Armenia via Vienna – An Attempt at Peda Bread
This episode in my baking story starts with lamb. We received a shipment of lamb meat yesterday from a ranch in the Sierra foothills that supplies several of the finest restaurants in the Bay Area. We got some chops and some stew meat (roughly 2 inch pieces of leg meat). I planned to make shish kebab today, even though the bizarre June rain threatened to snuff out my barbecue.
Shish kebab (lamb marinated in red wine, olive oil, onion and garlic and char-broiled on skewers with bell peppers and onions) is a dish that brings back fond food memories of my childhood in Fresno, a city with a very large Armenian population and excellent Armenian restaurants (at least back then).
One of our family’s favorite restaurants used to serve a shish kebab sandwich on peda bread, a round low profile soft sandwich bun with sesame seeds. I believe the Armenian bakery that made that peda bread (Hy-Quality Bakery) is still in business.

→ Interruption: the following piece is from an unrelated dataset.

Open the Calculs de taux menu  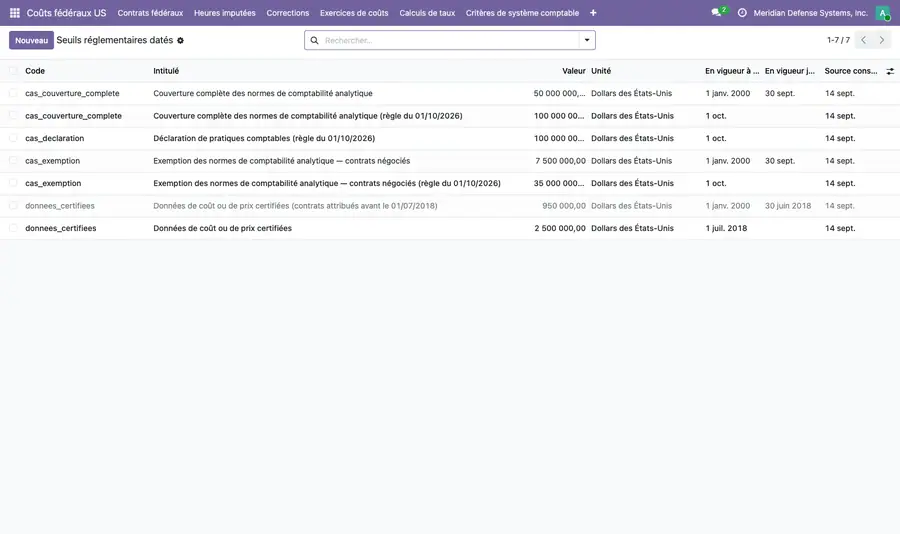tap(427, 13)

I have tried before to make buns that resemble peda bread, but not with much success. With shish kebab on the menu, I needed to try again to replicate peda bread. The closest bread I’d made in texture and flavor was Reinhart’s Vienna Bread from BBA. So today I tried a variation on that Vienna Bread. I followed his formula, but divided part of the dough into 5 ounce pieces and squashed them down fairly thin before proofing them. When they were ready to bake, I slathered them with an egg wash and sprinkled sesame seeds on them.
These buns are both delicious and pretty darn close to peda bread.
I also made a batard from this dough, also sprinkled with sesame seeds.
To make these buns even more authentically like the bread served on the shish kebab sandwiches of my childhood memory, I split and grilled them with a bit of butter, giving them a wonderful crispiness.
By the way, this lamb is about the best I’ve ever had. And the meal brought back fond memories.
Who knew the Viennese and the Armenians were so close?